:: Document text ::
Band Plan Update
(Most recent items at the top)
30 Metres SSB and FT8
As FT8 activity continues to increase, there is not much room to move on 30 metres.
Back in 2017 the 30 metre band plan was modified to address an interference issue between CW and SSB operators. It was recommended that whenever possible, SSB activity should be within the segment 10.125 - 10.135 MHz.
In other words, whenever it is possible - and bearing in mind the time of day - preference should be given to filling this segment before spreading down into the CW segment, or up into the digital modes segment.
This has been working moderately well, but the issue has arisen again due to a further increase in FT8 activity. There are now three FT8 frequencies in use, and the lowest of these is 10.131 MHz. Unfortunately this clashes with the recommended SSB segment extending up to 10.135 MHz. To keep the two modes apart, it will be necessary for SSB stations whenever possible to keep clear of frequencies above 10.130 MHz. For USB operation, this means a dial (suppressed carrier) frequency no higher than 10.127 MHz.
So the proposal is to change the preferred (core) SSB segment to 10.120 - 10.130 MHz.
This is inconvenient for SSB stations, and for CW operators who also have to share the remaining band space with SSB. But there is no real alternative. The frequencies used for FT8 are internationally co-ordinated, so we cannot tell the rest of the world to move. The only way to avoid QRM is to avoid the frequencies where it is happening.
FT8 Segments on 160 and 40 Metres
The 160 metre band plan has been updated to recognise the use of 1840 - 1843 kHz for FT8 operation. And on 40 metres, the band plan now recognises the use of 7074 - 7080 kHz for FT8 activity.

:: Directions for this task ::
Pick up the band plan update above after its last sentence and continue it in the same style.

:: Data ::
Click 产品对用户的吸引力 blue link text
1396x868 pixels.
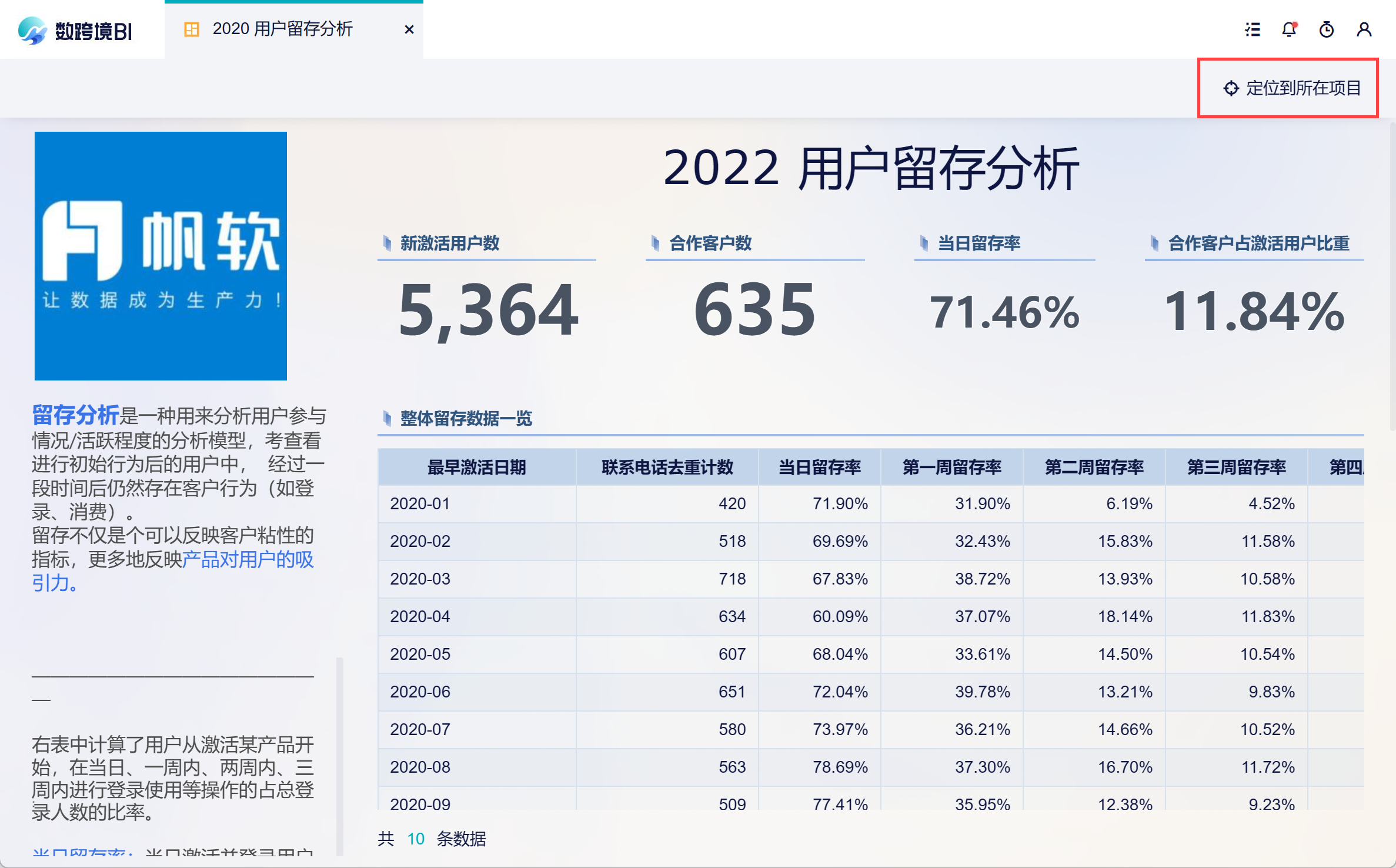[x=247, y=559]
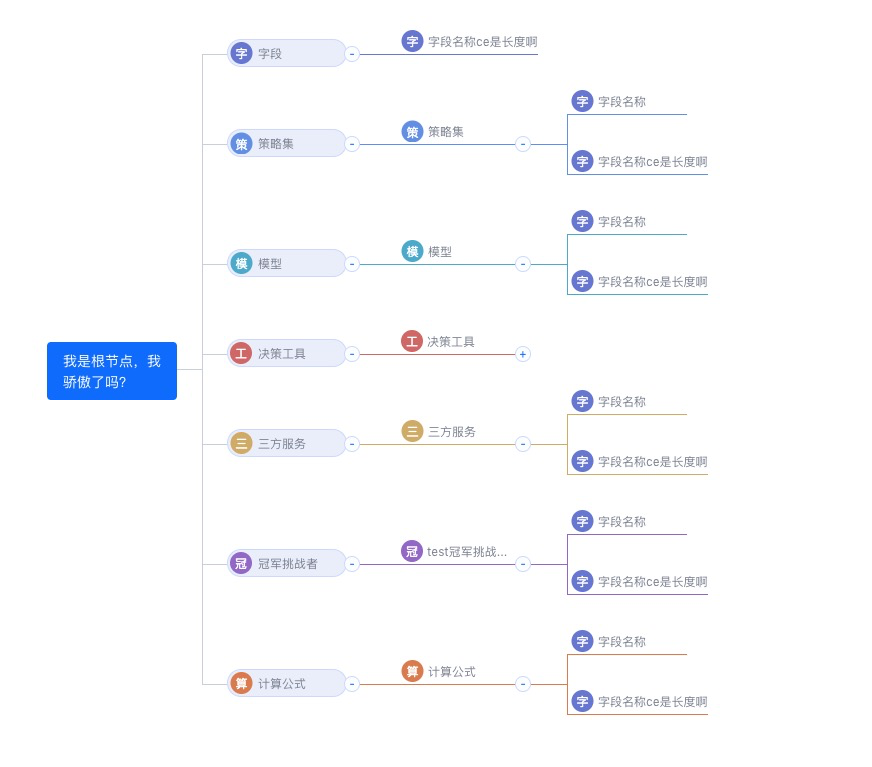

:: Result of the exercise ::
There have also been some interference issues between FT8 operation on 7074 kHz (USB) and WICEN voice activity on 7075 kHz LSB. The logical remedy, at least for now, is to move the recommended WICEN frequency down 1 kHz to 7074 kHz LSB. However this is not a permanent cure because digital activity is constantly increasing and 7070 - 7080 kHz is being used for digimodes in Region II. Our band plan needs to be aligned with IARU Region III, but we also need to avoid clashes for stations working into other regions. So this issue will need further consideration.
In the longer term, WICEN groups may wish to consider making use in the future of the IARU Region III recommended emergency frequency of 7110 kHz. This is in the internationally agreed SSB segment and is a comfortable distance away from the band segments being used by digimode stations.
FT8 on 2 metres
FT8 is becoming popular on 2 metres. The software comes with recommended operating frequencies built in, but only for bands up to 6 metres. On 2 metres, our band plan has a group of spot frequencies recommended for modes of different bandwidths. The narrow band channel on 144.320 MHz is the logical one for FT8. It is noted that 144.313 MHz has also been used for FT8. But unless there are compelling reasons to do otherwise, I would recommend the band plan.
Band plan changes
6 Metre Beacons and Digital Modes
With Channel 0 well and truly gone, it has become possible for us to update the 6 metre band plan to fall into line with the current IARU recommendations.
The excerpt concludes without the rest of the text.